— WORK INSTRUCTION —
Please return the entries, omitting and altering nothing.

— MATERIAL FOR THE TASK —
*** Block opens ***

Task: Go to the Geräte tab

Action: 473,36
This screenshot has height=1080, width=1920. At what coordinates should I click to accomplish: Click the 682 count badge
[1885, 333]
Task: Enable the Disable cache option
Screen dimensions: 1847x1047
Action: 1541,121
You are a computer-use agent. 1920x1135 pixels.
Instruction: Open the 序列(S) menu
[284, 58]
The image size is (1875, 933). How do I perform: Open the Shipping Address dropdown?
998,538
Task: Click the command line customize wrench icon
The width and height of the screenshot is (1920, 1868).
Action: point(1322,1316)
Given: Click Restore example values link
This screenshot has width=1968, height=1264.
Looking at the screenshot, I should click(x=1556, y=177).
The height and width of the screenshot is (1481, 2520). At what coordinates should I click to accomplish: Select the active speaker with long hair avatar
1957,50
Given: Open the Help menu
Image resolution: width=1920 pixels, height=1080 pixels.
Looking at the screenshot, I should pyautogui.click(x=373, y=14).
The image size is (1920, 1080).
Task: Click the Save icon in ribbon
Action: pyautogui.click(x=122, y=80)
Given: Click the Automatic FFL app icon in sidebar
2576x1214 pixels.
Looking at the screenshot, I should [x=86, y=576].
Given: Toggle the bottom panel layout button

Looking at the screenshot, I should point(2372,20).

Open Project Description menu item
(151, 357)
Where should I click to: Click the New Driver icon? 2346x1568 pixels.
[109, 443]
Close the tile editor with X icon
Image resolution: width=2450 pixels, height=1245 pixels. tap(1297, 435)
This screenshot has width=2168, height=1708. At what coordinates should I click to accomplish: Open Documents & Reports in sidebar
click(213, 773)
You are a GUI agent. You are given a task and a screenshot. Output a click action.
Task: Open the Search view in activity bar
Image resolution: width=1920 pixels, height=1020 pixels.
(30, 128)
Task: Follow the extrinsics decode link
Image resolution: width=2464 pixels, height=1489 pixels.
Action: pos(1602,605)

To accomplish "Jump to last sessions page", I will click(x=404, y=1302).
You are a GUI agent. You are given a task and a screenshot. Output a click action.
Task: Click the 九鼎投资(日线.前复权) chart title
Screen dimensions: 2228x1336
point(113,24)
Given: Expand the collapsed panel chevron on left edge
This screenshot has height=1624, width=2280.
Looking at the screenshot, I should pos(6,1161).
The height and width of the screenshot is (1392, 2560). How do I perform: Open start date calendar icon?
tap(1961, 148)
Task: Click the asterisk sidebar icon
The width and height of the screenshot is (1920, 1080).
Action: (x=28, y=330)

*** Block closes ***

— WRITTEN SOLUTION —
Task: Go to the Geräte tab

Action: 473,36
This screenshot has height=1080, width=1920. At what coordinates should I click to accomplish: Click the 682 count badge
[1885, 333]
Task: Enable the Disable cache option
Screen dimensions: 1847x1047
Action: 1541,121
You are a computer-use agent. 1920x1135 pixels.
Instruction: Open the 序列(S) menu
[284, 58]
The image size is (1875, 933). How do I perform: Open the Shipping Address dropdown?
998,538
Task: Click the command line customize wrench icon
The width and height of the screenshot is (1920, 1868).
Action: point(1322,1316)
Given: Click Restore example values link
This screenshot has width=1968, height=1264.
Looking at the screenshot, I should click(x=1556, y=177).
The height and width of the screenshot is (1481, 2520). At what coordinates should I click to accomplish: Select the active speaker with long hair avatar
1957,50
Given: Open the Help menu
Image resolution: width=1920 pixels, height=1080 pixels.
Looking at the screenshot, I should pyautogui.click(x=373, y=14).
The image size is (1920, 1080).
Task: Click the Save icon in ribbon
Action: pyautogui.click(x=122, y=80)
Given: Click the Automatic FFL app icon in sidebar
2576x1214 pixels.
Looking at the screenshot, I should [x=86, y=576].
Given: Toggle the bottom panel layout button

Looking at the screenshot, I should point(2372,20).

Open Project Description menu item
(151, 357)
Where should I click to: Click the New Driver icon? 2346x1568 pixels.
[109, 443]
Close the tile editor with X icon
Image resolution: width=2450 pixels, height=1245 pixels. tap(1297, 435)
This screenshot has width=2168, height=1708. At what coordinates should I click to accomplish: Open Documents & Reports in sidebar
click(213, 773)
You are a GUI agent. You are given a task and a screenshot. Output a click action.
Task: Open the Search view in activity bar
Image resolution: width=1920 pixels, height=1020 pixels.
(30, 128)
Task: Follow the extrinsics decode link
Image resolution: width=2464 pixels, height=1489 pixels.
Action: pos(1602,605)

To accomplish "Jump to last sessions page", I will click(x=404, y=1302).
You are a GUI agent. You are given a task and a screenshot. Output a click action.
Task: Click the 九鼎投资(日线.前复权) chart title
Screen dimensions: 2228x1336
point(113,24)
Given: Expand the collapsed panel chevron on left edge
This screenshot has height=1624, width=2280.
Looking at the screenshot, I should pos(6,1161).
The height and width of the screenshot is (1392, 2560). How do I perform: Open start date calendar icon?
tap(1961, 148)
Task: Click the asterisk sidebar icon
The width and height of the screenshot is (1920, 1080).
Action: (x=28, y=330)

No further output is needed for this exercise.